As one half of the remarkable Barn Owl as well as accumulating a sizeable body of work under the banners of Elm, Vallens, and – most recently – his own name, Jon Porras’ last decade was as diverse as it was expansive, exploring drone, psychedelia, post-rock, free-folk, doom metal, and various strains of electronica; Tokonoma finds him furthering his experiments with the last of these, albeit with a firmer commitment to representational art and compact accessibility than heard from him prior.
The superficial splendour of its snowy timbres and minimalistic rhythms aside, Tokonoma’s greatest contribution to Porras’ discography is how it spotlights his focus; being computer music by an artist whose output often relies on using physical instruments in improvisatory settings, it’s both refreshing and unsurprising how these pieces trade in his habitural sprawl for more pronounced emphases on cogency and destination. This resultant straightforwardness seems indebted as much to process as it does a wilfulness toward refinement – the j-card copy boasts the employment of indeterminacy and algorithm on the composition of this material, but it truly feels as if a learned and patient hand deliberately chiselled these outcomes from whatever aleatory geneses gifted that share of the clay.
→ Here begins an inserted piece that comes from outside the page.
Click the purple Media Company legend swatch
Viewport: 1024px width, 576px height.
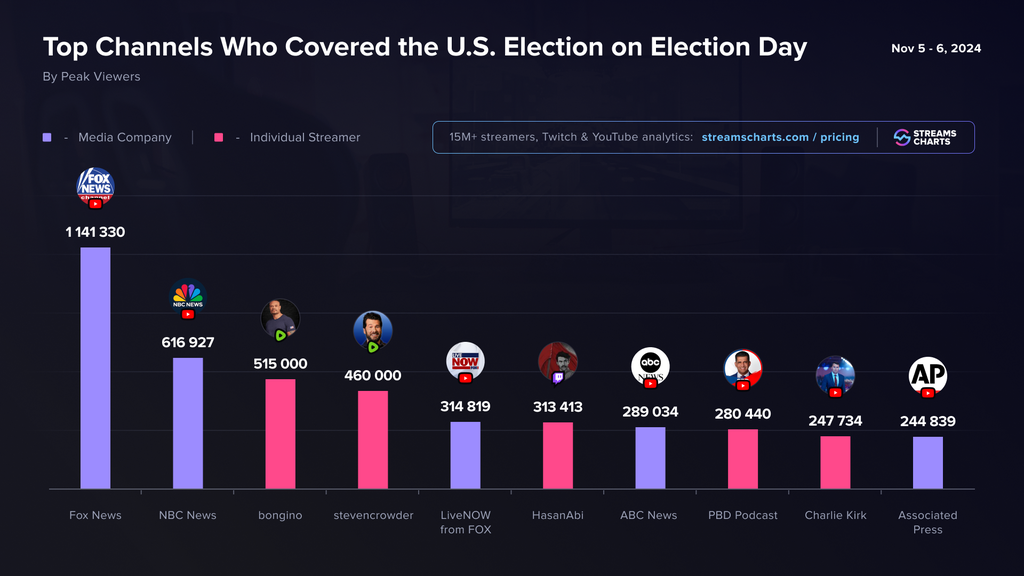[47, 137]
The tokonoma occupies a curious function in Japanese culture – simultaneously an alcove and a mantle, it’s a recessed display which exists solely to add untouched beauty to one’s domicile; that is to say, breaching its limits is taboo save for the homeowner to modify or rearrange its contents. This notion of radiance finding consort with detached compartment is an apt one to be channelled here: were Jon Porras’ catalogue to manifest as one contiguous physical space, Tokonoma would be its unapologetic exhibition of elegance, a diorama of seasonal complement that one’d dare not tread upon, but treasure from afar.